In one of the examples from the article the author reads a story about Apple considering giving people unlimited free access to the music library. However none of the recommended stories have anything to do with technology or music. The other stories are all just popular business stories that just happen to have been read by the same people who read the Apple article. Some of the people read the Apple article simply because it is another business story about a very well known and fairly important corporation. Others read the Apple story because they have a deep interest in technology. If the system had analyzed the content of this article and then compared it to the content of other articles the author had read over a period time then it would have picked up on the fact that the author is interested in business’s that deal with technology, particularly ones that have products related to computers or the Internet.
With examples like these, it begs the question “why do companies use collaborative filtering without doing any content analysis?” The answer is collaborative filtering is easy and content analysis is very hard. In particular content analysis requires gathering a lot of data about the content being served whereas collaborative filtering requires no data about the content at all. You only need to know consumption behavior which is something service providers already have. So they can use collaborative filtering and get a little boost to sales by adding a recommendation feature that works okay in some situations with very little start up cost.

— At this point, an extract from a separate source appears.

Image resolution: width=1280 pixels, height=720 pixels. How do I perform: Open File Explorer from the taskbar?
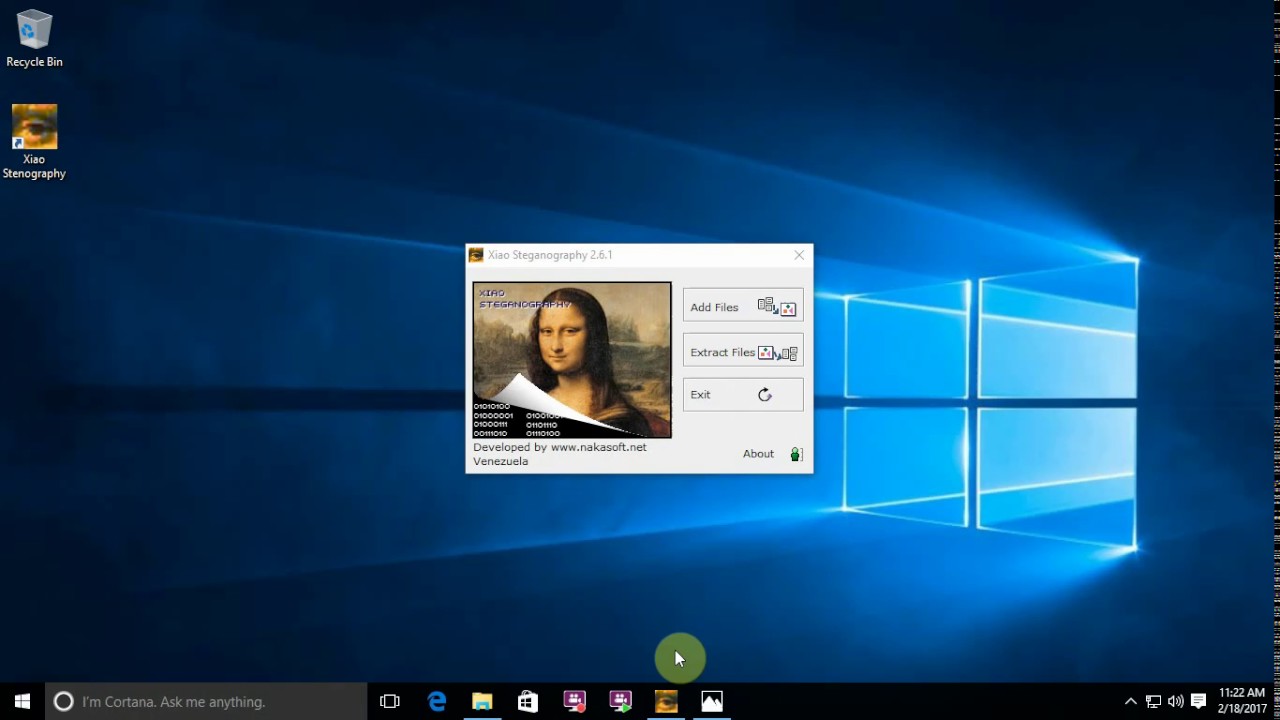482,701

At matchmine however, we are not interested in just making okay recommendations. We want to make great recommendations and in order to do that you have to realize that content is king. That is why we have amassed a huge catalog of content across several media types and the catalog continues to grow every day. We have a team of scientists dedicated to analyzing content using the most sophisticated techniques available. All of this is designed to recognize and understand the preferences of an individual so that we can make the best recommendations to that individual. No two people are exactly alike and neither is content. Real personalization is only achieved through a deep understanding of the content that an individual is interested in. Our recommendations aren’t for everybody – they’re just for you.